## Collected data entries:
· · · · · · ·

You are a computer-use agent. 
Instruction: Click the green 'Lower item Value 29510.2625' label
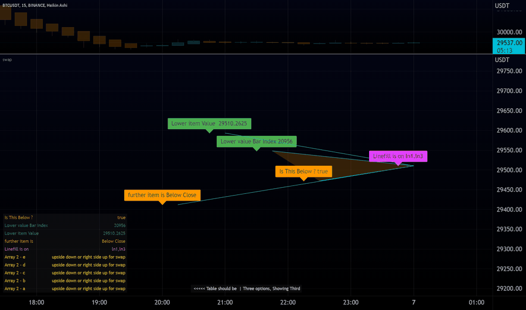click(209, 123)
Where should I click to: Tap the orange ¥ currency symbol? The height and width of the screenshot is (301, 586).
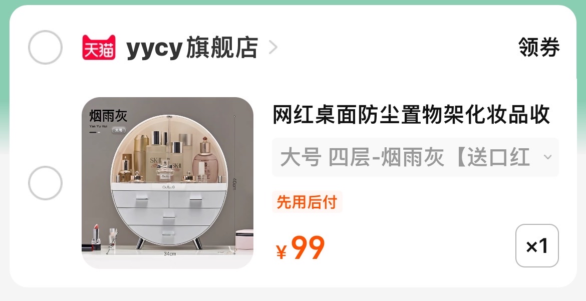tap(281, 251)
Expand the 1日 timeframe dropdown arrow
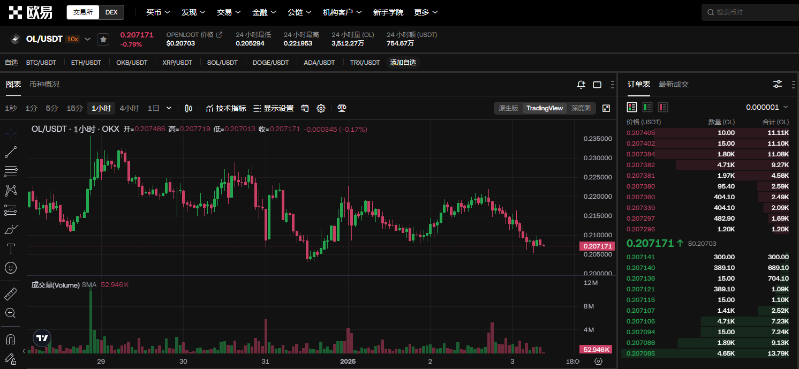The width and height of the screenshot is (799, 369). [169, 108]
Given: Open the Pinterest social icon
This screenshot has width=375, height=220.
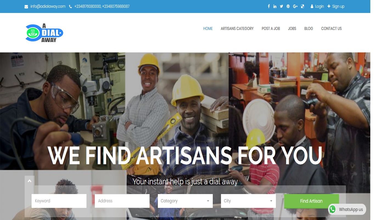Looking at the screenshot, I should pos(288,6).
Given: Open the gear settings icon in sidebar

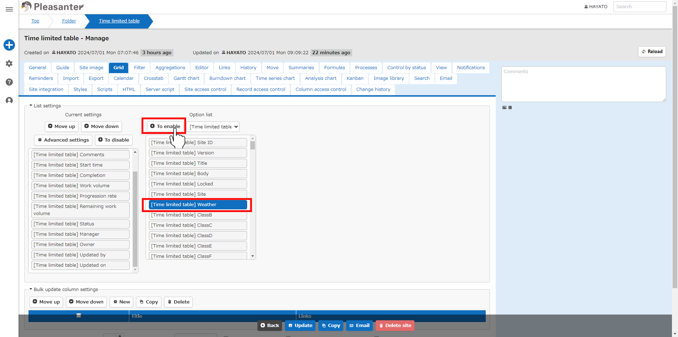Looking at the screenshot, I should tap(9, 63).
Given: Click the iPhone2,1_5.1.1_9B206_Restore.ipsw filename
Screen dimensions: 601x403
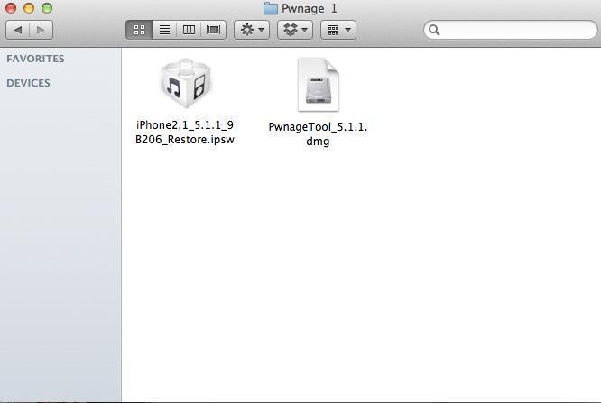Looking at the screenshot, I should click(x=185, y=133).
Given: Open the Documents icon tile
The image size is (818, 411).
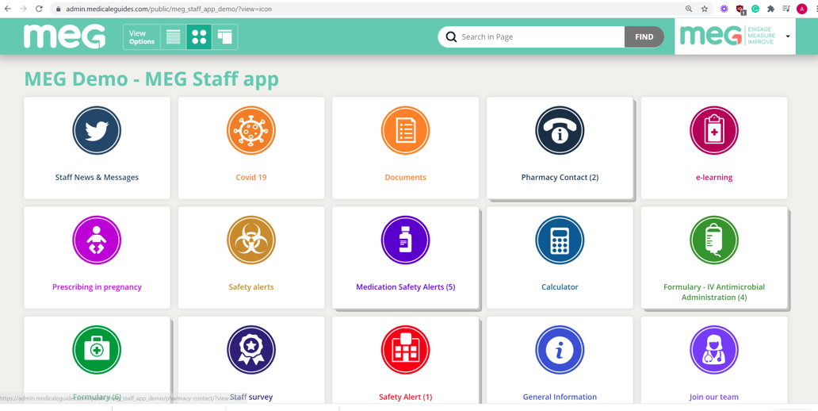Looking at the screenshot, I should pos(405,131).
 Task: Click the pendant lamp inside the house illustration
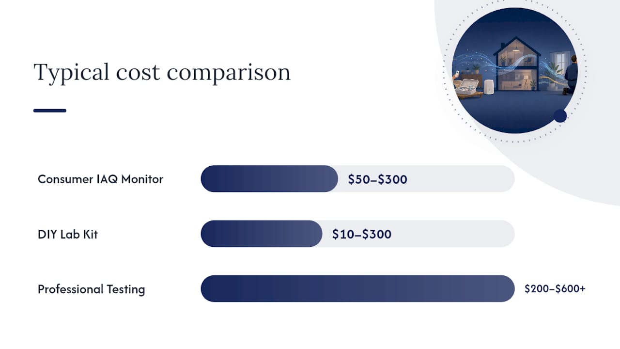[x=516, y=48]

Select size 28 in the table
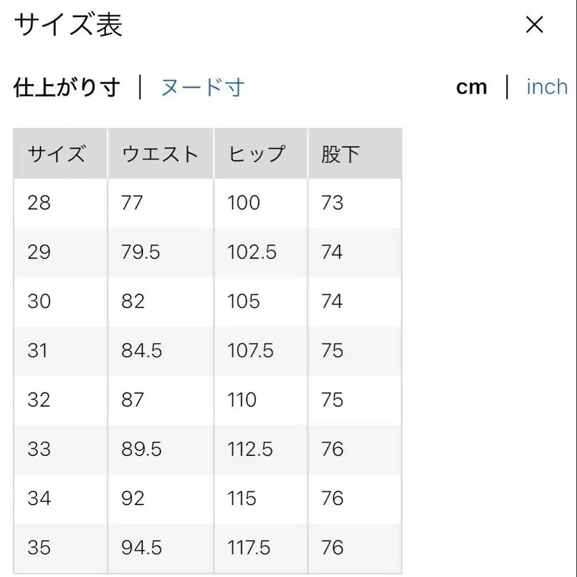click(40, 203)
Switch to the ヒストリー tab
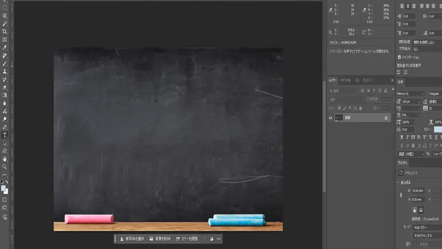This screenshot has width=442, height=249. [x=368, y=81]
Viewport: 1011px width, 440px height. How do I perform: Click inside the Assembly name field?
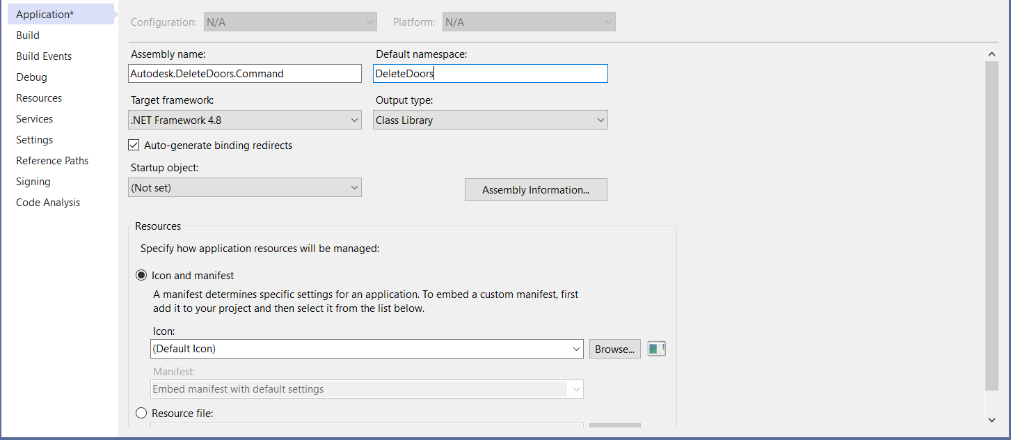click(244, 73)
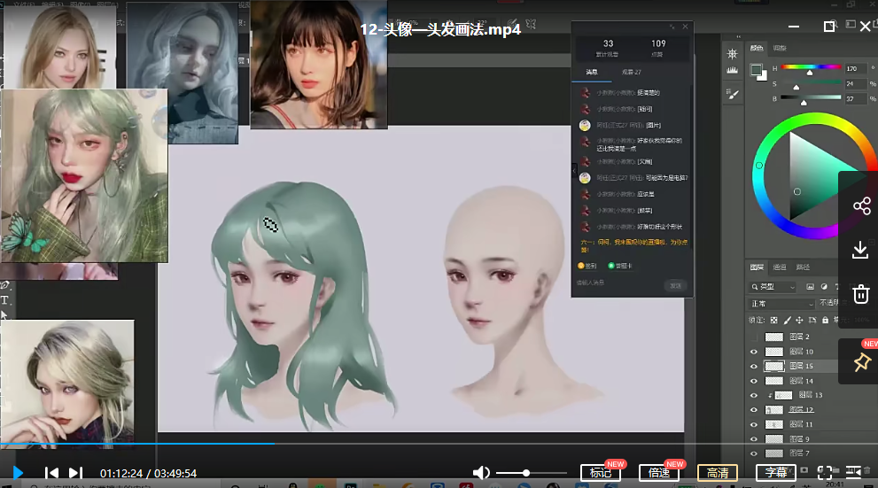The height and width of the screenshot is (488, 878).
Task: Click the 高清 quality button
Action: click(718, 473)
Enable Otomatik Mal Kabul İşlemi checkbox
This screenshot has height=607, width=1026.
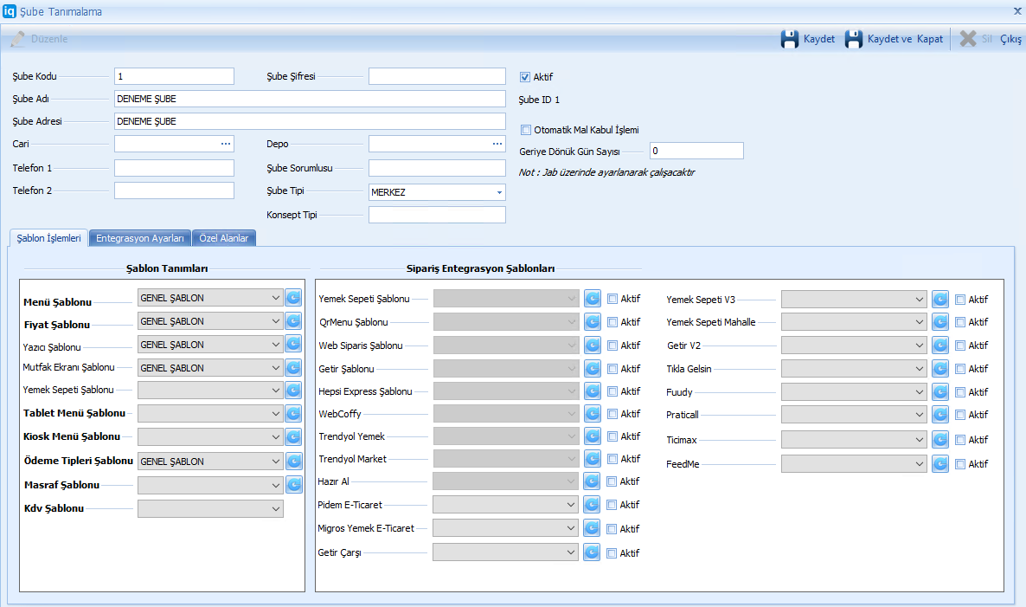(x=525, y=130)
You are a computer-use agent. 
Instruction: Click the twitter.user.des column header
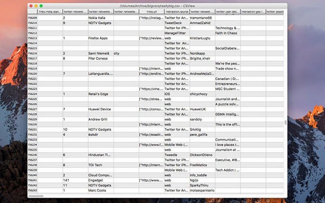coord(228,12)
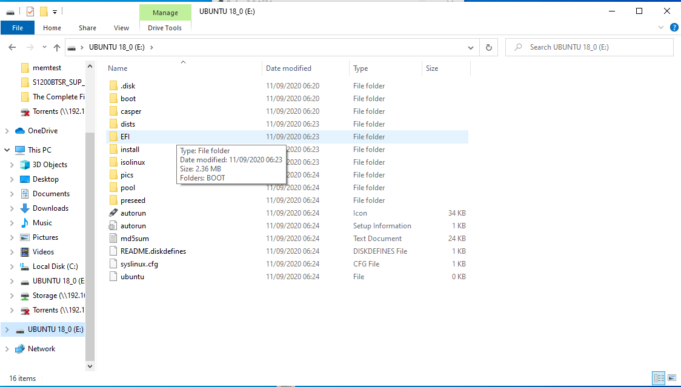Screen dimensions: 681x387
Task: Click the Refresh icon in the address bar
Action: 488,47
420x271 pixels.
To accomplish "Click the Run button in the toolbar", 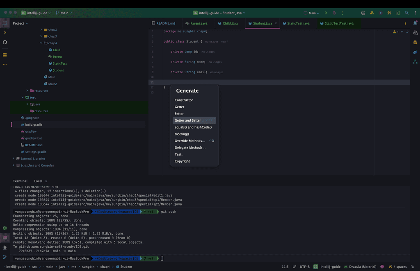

· · · · · · ·

## Goal of the exercise:
Output, exactly, all the records above; include no pictures.

## Result for this task:
You are a computer-use agent. 
Instruction: Click the green 'Lower item Value 29510.2625' label
click(209, 123)
Where should I click to: Tap the orange ¥ currency symbol? The height and width of the screenshot is (301, 586).
tap(281, 251)
Expand the 1日 timeframe dropdown arrow
The width and height of the screenshot is (799, 369). [169, 108]
Given: Open the Pinterest social icon
This screenshot has width=375, height=220.
Looking at the screenshot, I should pos(288,6).
Given: Open the gear settings icon in sidebar

Looking at the screenshot, I should tap(9, 63).
Given: Click the iPhone2,1_5.1.1_9B206_Restore.ipsw filename
Screen dimensions: 601x403
Looking at the screenshot, I should click(x=185, y=133).
Given: Open the Documents icon tile
The image size is (818, 411).
Looking at the screenshot, I should pos(405,131).
 Task: Click the pendant lamp inside the house illustration
[x=516, y=48]

Select size 28 in the table
click(40, 203)
Switch to the ヒストリー tab
This screenshot has width=442, height=249. [x=368, y=81]
Viewport: 1011px width, 440px height. How do I perform: Click inside the Assembly name field?
click(244, 73)
The height and width of the screenshot is (488, 878).
Task: Click the 高清 quality button
Action: click(718, 473)
Enable Otomatik Mal Kabul İşlemi checkbox
This screenshot has height=607, width=1026.
(x=525, y=130)
You are a computer-use agent. 
Instruction: Click the twitter.user.des column header
coord(228,12)
Screen dimensions: 681x387
Task: Click the Refresh icon in the address bar
Action: 488,47
420x271 pixels.
To accomplish "Click the Run button in the toolbar", 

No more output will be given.